Tuesday, May 6, 2008

$3 Million for a Super Bowl Spot: A Super Value?

The announcement that NBC will start Super Bowl :30 spots at $3 million was all over the ad world today. Let's think about what advertisers are getting for that $3 million...

• In 2008, 97.4 million people tuned in at some point to watch the Super Bowl.

• Assuming the recession continues, consumers are going to be looking for cheap entertainment options. Televised NFL games fit this perfectly. Next year's numbers should be even bigger.

• Those kind of numbers make the Super Bowl one of the last remaining "mass media" TV events. Brands with diverse, wide-ranging targets, like Coca-Cola, Fed Ex, and Anheuser-Busch, should jump at the chance to hit that kind of cross-section of America. With a low estimate of about 50% of Super Bowl viewers falling within the targets for these dominant brands, that's about $60 CPM. A little on the high side, but definitely competitive.

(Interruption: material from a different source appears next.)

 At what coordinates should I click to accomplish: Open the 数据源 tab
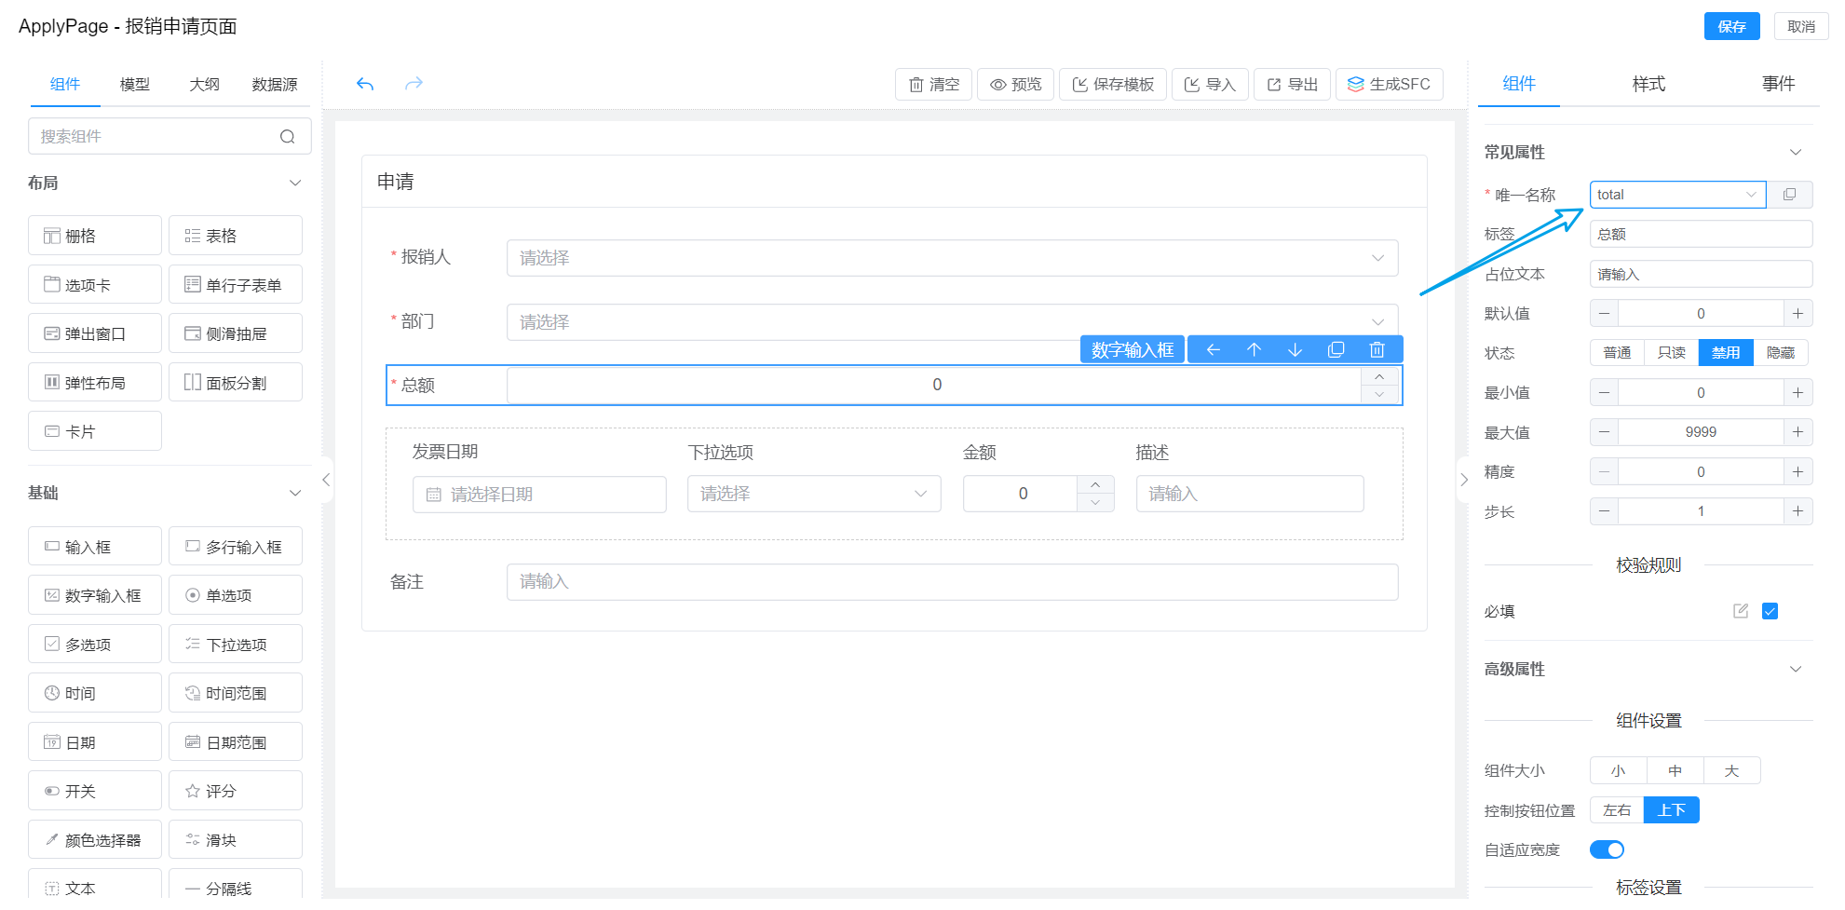[274, 84]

• And what else does the brand get for their $3 million? For brands that do the Super Bowl right--brands that create funny or novel or charming :30 stories--YouTube hits, Monday morning watercooler discussions, and Top 10 lists across the Internet and USA Today. True, the online stats for last year's commercials aren't mind-blowing--one version of Pepsi's Justin Timberlake ad has a modest 2.4 million YouTube hits--but that doesn't include replays on the Pepsi site.

The added value of Super Bowl ads is what comes after the big game. If marketers get more interactive and more integrated and use the Super Bowl to launch microsites, or if they create a hilarious ad that get passed around the Internet, they're getting at least their $3 million worth of exposure. So right on, NBC, for analyzing the trends and making the most of this epic opportunity.